Phosphacan and neurocan are repulsive substrata for adhesion and neurite extension of adult rat dorsal root ganglion neurons in vitro.

摘要

Phosphacan (PC) and neurocan (NC) are major chondroitin sulfate proteoglycans (CS-PGs) in nervous tissue and are involved in the modulation of cell adhesion and neurite outgrowth during neural development and regeneration. In the present study, we examined the effects of PC and NC on the attachment and neurite extension of adult rat dorsal root ganglion (DRG) neurons in vitro. Treatment with PC and NC on poly-L-lysine (PL) significantly impaired both neuronal attachment and neurite extension in a concentration-dependent manner (10 microg/ml > 1 microg/ml 0.1 microg/ml), and they were partially suppressed by chondroitinase ABC (ChABC) digestion. The CS-PGs applied to culture medium (1 microg/ml) also displayed inhibitory effects on neurite extension, which were not altered by ChABC treatment.
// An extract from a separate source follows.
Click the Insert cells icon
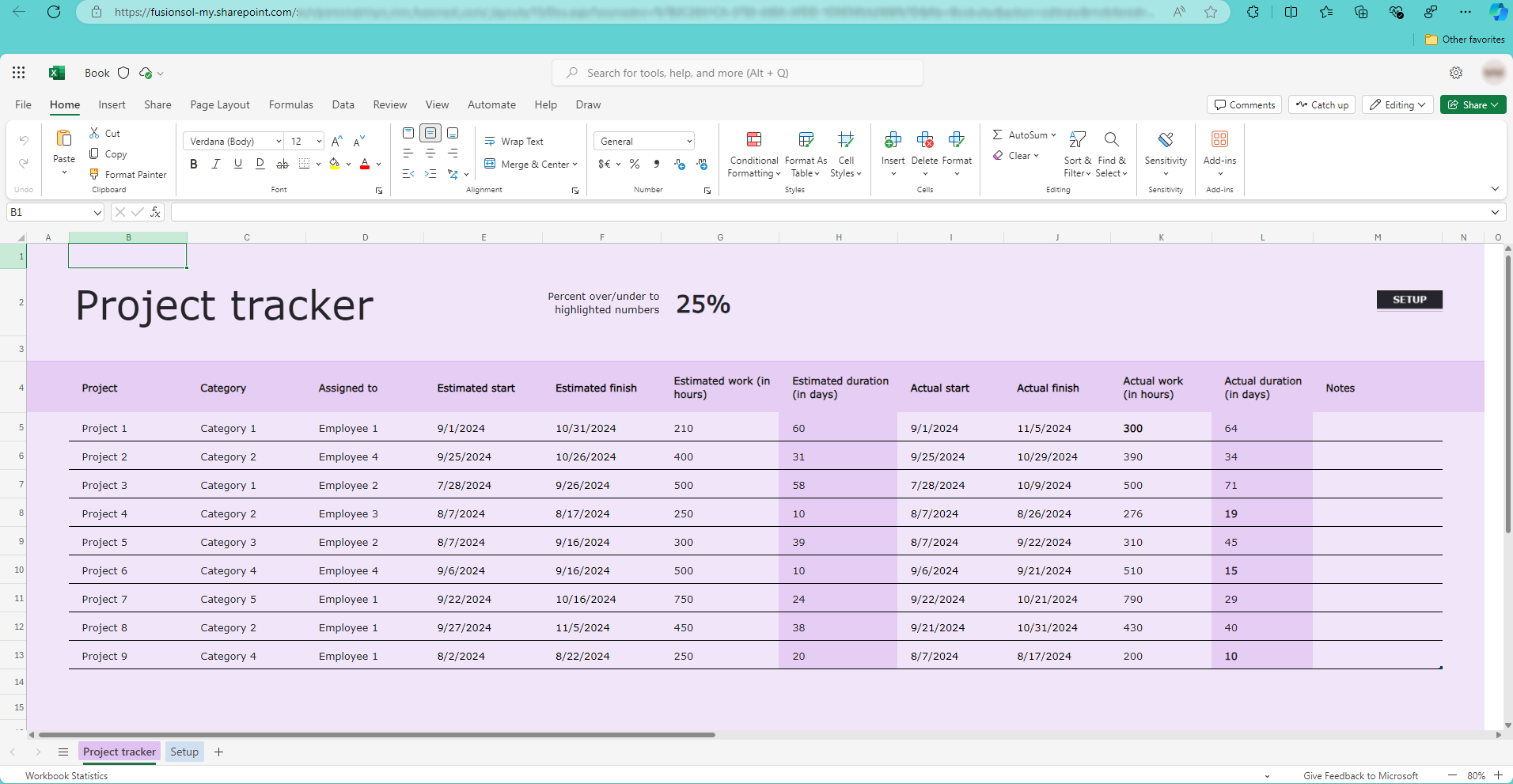 coord(893,140)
These results show that PC and NC are repulsive substrata for adhesion and neurite regeneration of adult DRG neurons in vitro and suggest that both chondroitin sulfate moieties and core proteins are responsible for the inhibitory actions of the CS-PGs. We also conducted immunohistochemical analyses with the monoclonal antibodies to core proteins of PC (mAb 6B4) and NC (mAb 1G2), which revealed that only a few neurons in the DRG section were stained with these antibodies. In contrast, most DRG neurons at different stages (12 h, 1 day, 2 days, and 4 days) in culture were immunoreactive to mAb 6B4 and mAb 1G2. Taking these findings together, it is plausible that both CS-PGs expressed in the cultured neurons may play a role in the modulation of attachment, survival, and neurite regeneration.